▶ [WHAT YOU ARE ASKED TO DO]:
Please reproduce the passage of the carpet-cleaning thread that starts with "could you make" and finishes with "replacing the carpet.", keeping every word unchanged.

▶ [DOCUMENT TEXT]:
════════════════

With the kids returning BTS. Now is the time to have your floors cleaned. Give us a call or send a pm to schedule an appointment.


----------



## Rgtage

Kelvin cleaned our carpets Yesterday. Great service and a great price. Way more than I expected for 18 year old carpet. Awesome job and obviously very pleased.

Thanks Kelvin

Ricky & Diann


----------



## 20simmons sea skiff

could you make some bad animal stained berber anywhat better?


----------



## kelly1

As I tell all my clients with pet urine stains etc only one person can guarantee stain removal and he is the man up above. I have several different products for removing pet urine. Apply product. Do a prayer and wait. Several things will happen. The stain will come out, it will lighten, or be permanent. Best time to get stains out is when they occur. Berber no doubt is the toughest carpet (in my opinion) to deal with but at the same time it usually turns out really nice once cleaned. I use hot water extraction for berber but when you follow that up with dry cleaning the results are amazing. I do this for berber that is heavily stained helps prevent stains from reappearing. It cost alil more but compare that to replacing the carpet.

════════════════

▶ [DATA SHOWN]:
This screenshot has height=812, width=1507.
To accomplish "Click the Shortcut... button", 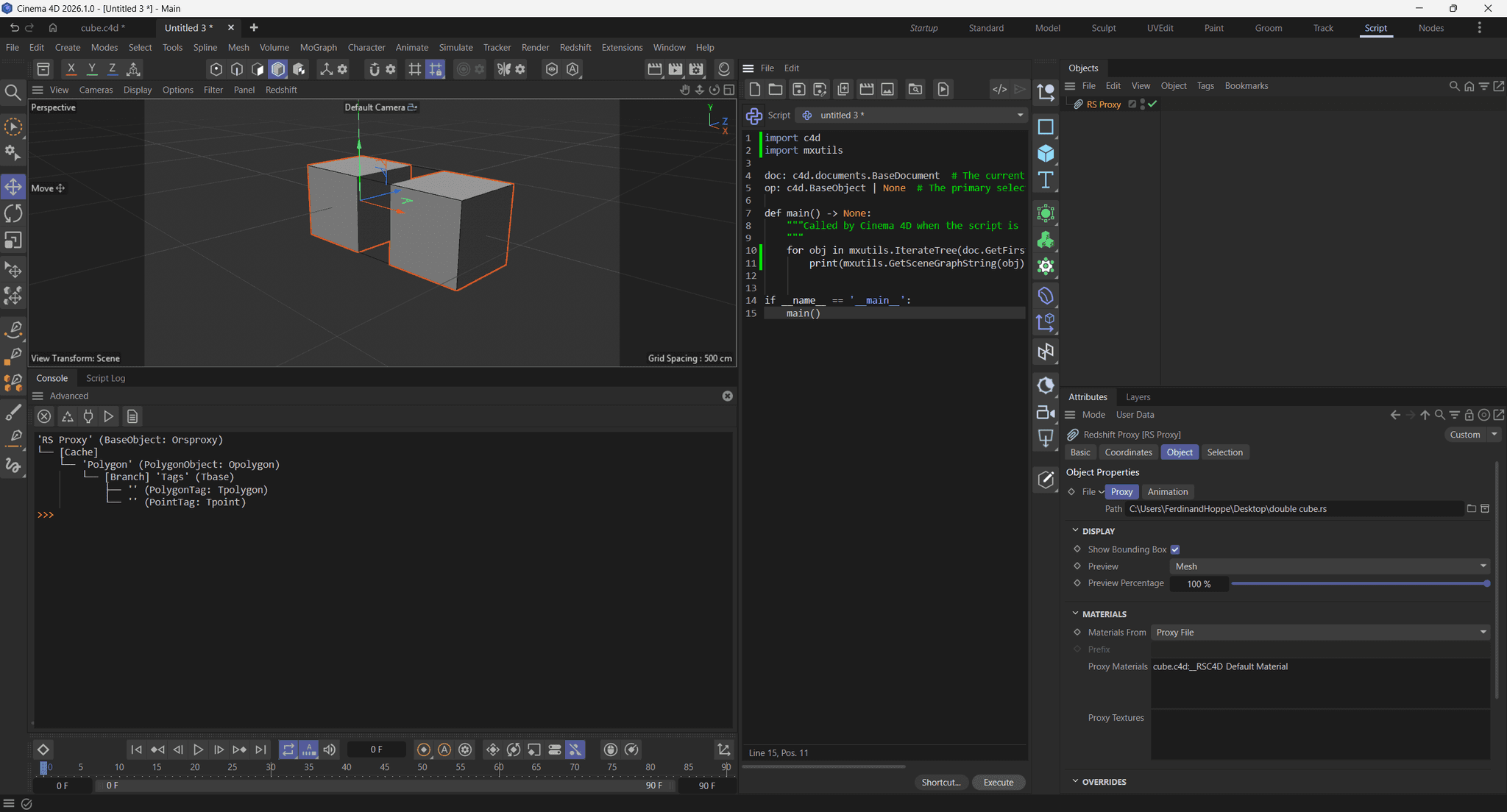I will pos(940,783).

════════════════

▶ [WORKED ANSWER]:
could you make some bad animal stained berber anywhat better?


----------



## kelly1

As I tell all my clients with pet urine stains etc only one person can guarantee stain removal and he is the man up above. I have several different products for removing pet urine. Apply product. Do a prayer and wait. Several things will happen. The stain will come out, it will lighten, or be permanent. Best time to get stains out is when they occur. Berber no doubt is the toughest carpet (in my opinion) to deal with but at the same time it usually turns out really nice once cleaned. I use hot water extraction for berber but when you follow that up with dry cleaning the results are amazing. I do this for berber that is heavily stained helps prevent stains from reappearing. It cost alil more but compare that to replacing the carpet.